[練習問題]
- A) 本文によると、遠隔モニタリングシステムは何が完成すれば実用化できる段階まで来ていますか。
- B) 本文から、「この遠隔モニタリングシステム」を含む語句で始まり「高まっていることを感じます。」で終わる部分を、一字も変えずに書き写してください。

[本文]
= = =

この遠隔モニタリングシステムの一部は、臨床研究を経て医療機器としてすでに承認されているものもあり、心不全に特異的なアルゴリズムが完成すれば実用化できる段階まで来ています。最近ではまた別の切り口の遠隔モニタリングシステム開発の相談もさまざまな企業から寄せられるようになり、この分野のニーズが高まっていることを感じます。
SASは、循環器内科と呼吸器内科、耳鼻科、さらにクリニックや在宅医療などが連携することが欠かせません。現在、他分野とタッグを組んで包括的に介入することで、患者のQOLが向上するか、入院が減るかどうかを検証する研究も進めています。おそらく遠隔モニタリングの情報をクリニックや在宅医療の先生方とシェアしながら研究を進める方向になっていくと思われ、一部の地域ですでに導入され成功している連携パスの導入やそれに関する研究も今後力を入れたいテーマの一つです。

= = =

[分析用データ]
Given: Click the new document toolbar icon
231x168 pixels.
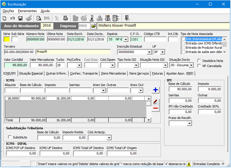Looking at the screenshot, I should point(5,18).
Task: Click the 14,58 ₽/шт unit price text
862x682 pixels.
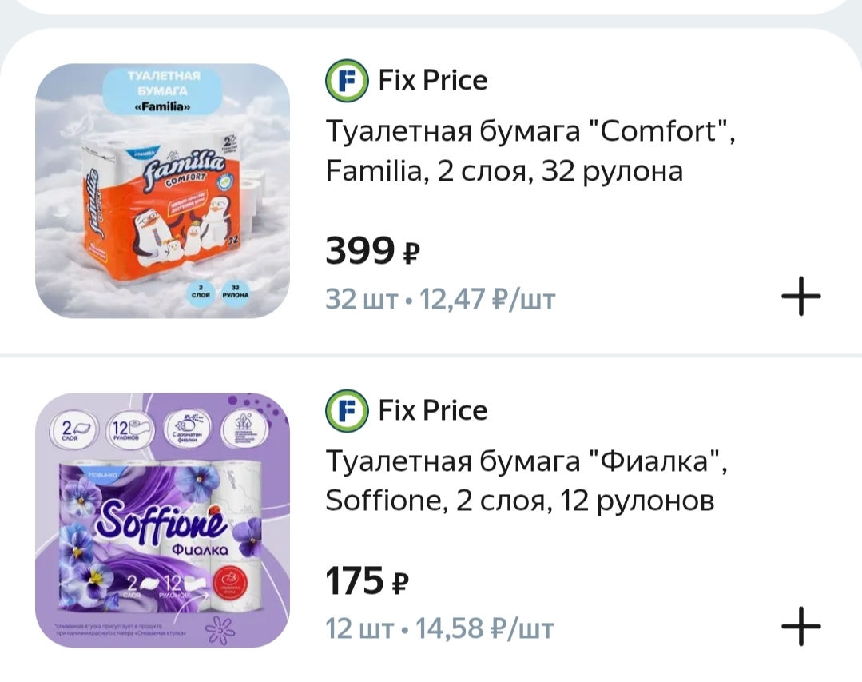Action: click(x=487, y=629)
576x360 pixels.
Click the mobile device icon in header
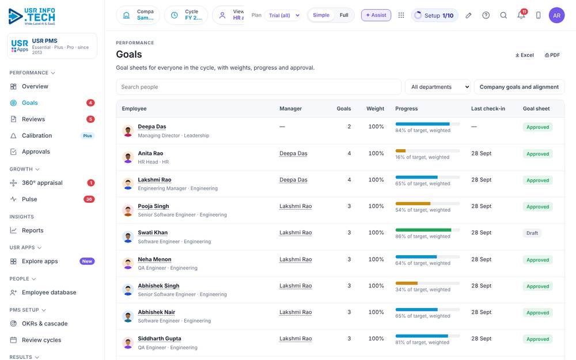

= = =

[各問の解答]
- A) 心不全に特異的なアルゴリズムです。

- B)
この遠隔モニタリングシステムの一部は、臨床研究を経て医療機器としてすでに承認されているものもあり、心不全に特異的なアルゴリズムが完成すれば実用化できる段階まで来ています。最近ではまた別の切り口の遠隔モニタリングシステム開発の相談もさまざまな企業から寄せられるようになり、この分野のニーズが高まっていることを感じます。